As shale oil investors seek higher returns, E&P companies are looking for quick, efficient means of reducing costs. With U.S. shale production on the rise, digitalization and automation are taking control of the oilfields and developments in artificial intelligence (“AI”) are helping companies increase drilling, completion and production rates with lower cost and less risk.
Several factors are driving today’s rapid implementation of AI technology, including the pressure to increase production efficiency and reduce costs, an increased need for automation to meet mass U.S. shale E&P needs, a significant increase in venture capital investments and the rise in big data technology calling for enhanced data analysis capabilities.
Midstream AI Highest Area of Growth
Artificial intelligence aims to cut costs by boosting operational efficiency and reducing expensive downtime through predictive maintenance, offering a variety of enhanced functions for all facets of the industry, including:
- Field Services
- Machine Inspection
- Predictive Maintenance
- Quality Control
- Project Planning
Midstream AI is the current area of highest growth since U.S. shale expansion necessitates rapid pipeline, terminal, rail and tanker development. Midstream AI is used to gather transportation data and allows workers to control and maintain projects remotely, helping to resolve pressure fluctuations, characterize reservoirs and interpret well logs, among many other functions.
Currently, the largest market for AI technology is in U.S. and Canadian oilfields, followed by European and the Asia Pacific markets. Meanwhile, Africa and the Middle East boast the fastest growing AI markets, where newly discovered Red Sea reserves have increased E&P demands and investments in AI application start-ups are on the rise.
Speaking at the Abu Dhabi International Petroleum Exhibition Conference (“ADIPEC”) in mid-November, Microsoft's MENA Oil and Gas Director for the Middle East and Africa, Omar Saleh, said, “AI will have the greatest technological impact on the oil and gas industry over the coming years.”
Quantico Reveals AI Cuts Costs Up to 70% Per $200K Job
CEO and founder of Quantico Energy, Barry Zhang, spoke about the vast applications of AI in oil and gas at last month’s Hart Energy DUG Eagle Ford Conference & Exhibition, explaining how significantly AI application is affecting the industry.
In a Quantico case study, Zhang reported that, when compared to traditional inversion data, higher-resolution, AI-obtained seismic data on the Eagle Ford exposed greater porosity – cutting a potential $100,000 project down by 50%.

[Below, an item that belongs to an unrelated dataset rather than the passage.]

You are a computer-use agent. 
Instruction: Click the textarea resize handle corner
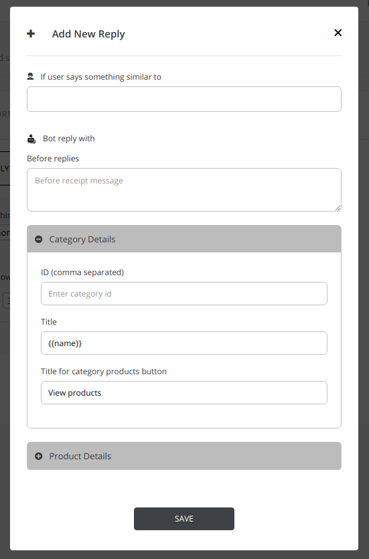coord(338,208)
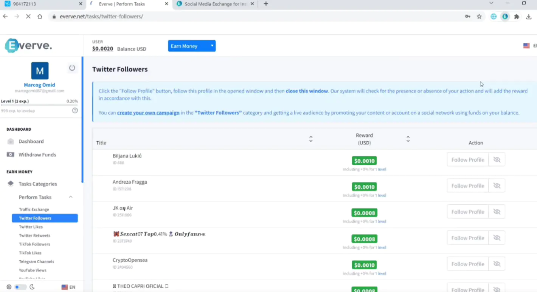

In a separate case study analyzing data from Schlumberger Ltd., Zhang reported that AI technology revealed potential cuts of up to 70% per $150,000 to $200,000 project.
Zhang used EOG Resources Inc. as an illustration of successful AI implementation, explaining that EOG currently uses more than 65 proprietary applications. EOG workers can control every asset from mobile apps that transmit real-time data 24/7. AI has allowed EOG to pinpoint lateral targets, use petrophysical models to geosteer drill bits, and apply geologic setting to enhance expansion designs.

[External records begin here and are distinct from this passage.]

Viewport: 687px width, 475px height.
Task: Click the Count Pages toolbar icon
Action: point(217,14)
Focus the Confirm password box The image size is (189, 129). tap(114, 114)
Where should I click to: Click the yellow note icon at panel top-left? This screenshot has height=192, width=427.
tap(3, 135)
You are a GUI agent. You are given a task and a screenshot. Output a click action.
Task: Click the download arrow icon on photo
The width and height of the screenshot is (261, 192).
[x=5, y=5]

Cybersecurity Risk and Expense Still Pose Challenges
Several challenges still exist around the development and implementation of AI in oil and gas. Most concerns revolve around the potential for cybersecurity breaches and unauthorized data release. Regulatory guidelines are still lacking for AI application in the oil and gas industry. In addition, the cost of installing AI software, hardware and services will remain relatively high until technologies become more mainstream.
In discussing the challenges of oil and gas AI, Quantico Energy’s Barry Zhang mentioned that several factors have kept AI from taking off faster in E&P, particularly in the subsurface arena. “Most oil and gas companies do not have the big data that’s required for successful big data implementation,” Zhang said. “One of the big things that I always emphasize to operators is to not pursue AI projects that are big moon shots… Pursue, at least in the beginning, things that have tangible ways to save you money.”
“Then you get the handle on what the right applications are, and then you go bigger from there. If you start the other way, you lose control of the cost.”
Software is the currently the oil and gas industry’s most used AI application, with most hardware and services applications still in development. Some major players in today’s oil and gas AI development market include IBM, Google, Intel, Microsoft, Shell, Oracle, Cisco, Accenture, Hortonworks, Sentient Technologies, Infosys, and General Vision.